YOUR ASSIGNMENT -
Determine which lines of the records include the word "will", and copy them.

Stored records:
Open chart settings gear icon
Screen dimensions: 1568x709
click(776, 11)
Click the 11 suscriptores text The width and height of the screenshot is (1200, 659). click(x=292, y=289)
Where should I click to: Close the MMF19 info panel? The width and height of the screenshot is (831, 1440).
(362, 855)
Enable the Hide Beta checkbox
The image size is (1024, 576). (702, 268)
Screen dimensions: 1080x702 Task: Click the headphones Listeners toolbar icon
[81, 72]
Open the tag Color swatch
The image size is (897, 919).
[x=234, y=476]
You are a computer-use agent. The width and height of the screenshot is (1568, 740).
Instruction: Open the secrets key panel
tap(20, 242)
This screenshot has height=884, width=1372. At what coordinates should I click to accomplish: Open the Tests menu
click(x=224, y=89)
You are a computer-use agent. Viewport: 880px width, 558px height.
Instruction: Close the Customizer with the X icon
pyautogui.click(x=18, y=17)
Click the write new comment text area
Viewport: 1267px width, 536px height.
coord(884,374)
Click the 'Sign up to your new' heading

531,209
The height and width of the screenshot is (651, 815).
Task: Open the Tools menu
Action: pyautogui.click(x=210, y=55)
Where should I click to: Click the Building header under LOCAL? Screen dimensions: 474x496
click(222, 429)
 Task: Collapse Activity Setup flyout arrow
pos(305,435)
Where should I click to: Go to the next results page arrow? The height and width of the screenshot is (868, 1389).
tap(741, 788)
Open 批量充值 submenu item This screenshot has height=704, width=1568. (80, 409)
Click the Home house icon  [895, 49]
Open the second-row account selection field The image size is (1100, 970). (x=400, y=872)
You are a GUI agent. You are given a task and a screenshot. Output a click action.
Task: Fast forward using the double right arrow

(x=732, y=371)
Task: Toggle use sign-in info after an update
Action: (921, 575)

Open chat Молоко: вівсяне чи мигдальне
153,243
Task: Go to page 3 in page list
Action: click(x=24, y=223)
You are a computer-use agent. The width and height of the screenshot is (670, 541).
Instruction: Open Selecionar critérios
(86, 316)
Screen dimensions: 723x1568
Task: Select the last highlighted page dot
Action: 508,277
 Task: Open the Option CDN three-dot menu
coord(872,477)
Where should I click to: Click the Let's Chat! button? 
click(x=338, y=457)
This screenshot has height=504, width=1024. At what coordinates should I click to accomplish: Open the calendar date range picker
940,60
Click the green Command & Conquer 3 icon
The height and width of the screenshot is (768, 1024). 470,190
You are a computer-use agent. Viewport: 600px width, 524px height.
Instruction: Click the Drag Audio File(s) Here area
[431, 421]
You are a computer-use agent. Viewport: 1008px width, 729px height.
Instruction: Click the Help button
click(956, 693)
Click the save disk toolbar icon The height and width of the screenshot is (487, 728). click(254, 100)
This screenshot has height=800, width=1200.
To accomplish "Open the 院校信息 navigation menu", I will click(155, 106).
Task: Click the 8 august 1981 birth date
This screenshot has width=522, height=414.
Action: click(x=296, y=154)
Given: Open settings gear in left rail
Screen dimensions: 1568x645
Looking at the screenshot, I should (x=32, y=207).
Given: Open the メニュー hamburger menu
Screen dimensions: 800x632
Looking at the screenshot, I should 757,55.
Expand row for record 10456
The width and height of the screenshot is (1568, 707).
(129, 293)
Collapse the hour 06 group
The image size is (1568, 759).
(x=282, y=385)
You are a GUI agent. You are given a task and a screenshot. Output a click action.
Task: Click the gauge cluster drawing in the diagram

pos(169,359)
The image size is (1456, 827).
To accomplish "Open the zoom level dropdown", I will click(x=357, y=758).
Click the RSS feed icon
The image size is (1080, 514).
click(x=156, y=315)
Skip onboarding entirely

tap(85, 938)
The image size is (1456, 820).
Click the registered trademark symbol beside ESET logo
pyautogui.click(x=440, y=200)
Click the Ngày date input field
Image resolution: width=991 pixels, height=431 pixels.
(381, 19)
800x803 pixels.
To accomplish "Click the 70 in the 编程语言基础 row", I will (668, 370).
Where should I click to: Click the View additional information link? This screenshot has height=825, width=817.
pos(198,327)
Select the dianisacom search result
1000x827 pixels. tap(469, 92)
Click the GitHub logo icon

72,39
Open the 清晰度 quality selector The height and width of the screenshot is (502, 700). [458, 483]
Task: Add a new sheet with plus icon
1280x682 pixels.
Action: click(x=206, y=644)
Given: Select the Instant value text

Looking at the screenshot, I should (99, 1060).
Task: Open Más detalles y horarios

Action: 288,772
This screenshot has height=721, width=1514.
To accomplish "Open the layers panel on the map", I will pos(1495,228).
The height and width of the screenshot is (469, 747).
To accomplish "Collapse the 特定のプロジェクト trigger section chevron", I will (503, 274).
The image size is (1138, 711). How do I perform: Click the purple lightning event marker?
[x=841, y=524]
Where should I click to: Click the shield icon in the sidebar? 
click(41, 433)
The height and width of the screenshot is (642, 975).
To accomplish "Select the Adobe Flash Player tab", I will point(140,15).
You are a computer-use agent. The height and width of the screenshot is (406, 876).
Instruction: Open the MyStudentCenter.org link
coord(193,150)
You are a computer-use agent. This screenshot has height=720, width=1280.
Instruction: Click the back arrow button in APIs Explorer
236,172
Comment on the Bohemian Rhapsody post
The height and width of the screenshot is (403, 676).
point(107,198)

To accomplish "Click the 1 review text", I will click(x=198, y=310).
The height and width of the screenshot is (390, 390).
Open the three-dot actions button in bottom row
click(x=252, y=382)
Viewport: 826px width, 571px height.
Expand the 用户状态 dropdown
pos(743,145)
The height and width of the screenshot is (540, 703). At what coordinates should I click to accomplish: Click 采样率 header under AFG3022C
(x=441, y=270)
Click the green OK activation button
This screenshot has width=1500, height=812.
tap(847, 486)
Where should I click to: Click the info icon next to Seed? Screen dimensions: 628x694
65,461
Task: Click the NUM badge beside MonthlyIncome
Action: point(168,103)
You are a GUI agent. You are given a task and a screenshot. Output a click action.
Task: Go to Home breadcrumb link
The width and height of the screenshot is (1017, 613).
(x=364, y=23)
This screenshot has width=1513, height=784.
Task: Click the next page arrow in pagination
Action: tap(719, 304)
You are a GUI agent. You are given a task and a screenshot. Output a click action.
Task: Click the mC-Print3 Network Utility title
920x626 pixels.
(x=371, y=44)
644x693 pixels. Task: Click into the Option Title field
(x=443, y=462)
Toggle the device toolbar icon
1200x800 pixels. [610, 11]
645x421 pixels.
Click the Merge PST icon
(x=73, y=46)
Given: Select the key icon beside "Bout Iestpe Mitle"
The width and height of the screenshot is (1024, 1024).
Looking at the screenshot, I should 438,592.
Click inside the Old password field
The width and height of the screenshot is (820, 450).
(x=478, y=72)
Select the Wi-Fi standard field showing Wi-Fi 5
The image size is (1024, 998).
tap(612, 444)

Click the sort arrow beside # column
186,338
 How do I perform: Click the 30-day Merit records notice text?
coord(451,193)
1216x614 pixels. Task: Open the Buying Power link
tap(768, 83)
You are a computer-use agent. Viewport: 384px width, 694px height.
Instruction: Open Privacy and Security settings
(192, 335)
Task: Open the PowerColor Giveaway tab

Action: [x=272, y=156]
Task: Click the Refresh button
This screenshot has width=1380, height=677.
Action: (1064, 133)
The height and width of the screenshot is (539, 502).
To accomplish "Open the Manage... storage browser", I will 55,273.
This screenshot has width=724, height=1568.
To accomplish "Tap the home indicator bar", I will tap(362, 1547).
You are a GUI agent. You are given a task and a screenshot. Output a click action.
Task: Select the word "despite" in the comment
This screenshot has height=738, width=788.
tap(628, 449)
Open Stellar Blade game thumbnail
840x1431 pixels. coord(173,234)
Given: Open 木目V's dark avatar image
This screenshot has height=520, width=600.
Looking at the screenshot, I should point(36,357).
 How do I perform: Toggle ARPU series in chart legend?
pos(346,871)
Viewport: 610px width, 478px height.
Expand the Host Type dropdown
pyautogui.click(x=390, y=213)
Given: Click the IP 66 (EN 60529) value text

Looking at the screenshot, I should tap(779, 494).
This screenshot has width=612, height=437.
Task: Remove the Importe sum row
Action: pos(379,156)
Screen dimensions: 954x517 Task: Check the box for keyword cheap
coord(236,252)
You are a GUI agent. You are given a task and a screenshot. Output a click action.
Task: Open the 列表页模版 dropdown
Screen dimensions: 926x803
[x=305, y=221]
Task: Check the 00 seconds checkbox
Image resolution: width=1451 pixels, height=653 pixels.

RESPONSE FOR THIS EXERCISE -
To accomplish "Open the 院校信息 navigation menu", I will click(155, 106).
To accomplish "Open the zoom level dropdown", I will click(x=357, y=758).
To accomplish "Click the 70 in the 编程语言基础 row", I will (668, 370).
To accomplish "Open the layers panel on the map", I will pos(1495,228).
To accomplish "Collapse the 特定のプロジェクト trigger section chevron", I will (503, 274).
To accomplish "Select the Adobe Flash Player tab", I will point(140,15).
To accomplish "Click the 1 review text", I will click(x=198, y=310).
To accomplish "Open the Manage... storage browser", I will 55,273.
To accomplish "Tap the home indicator bar", I will tap(362, 1547).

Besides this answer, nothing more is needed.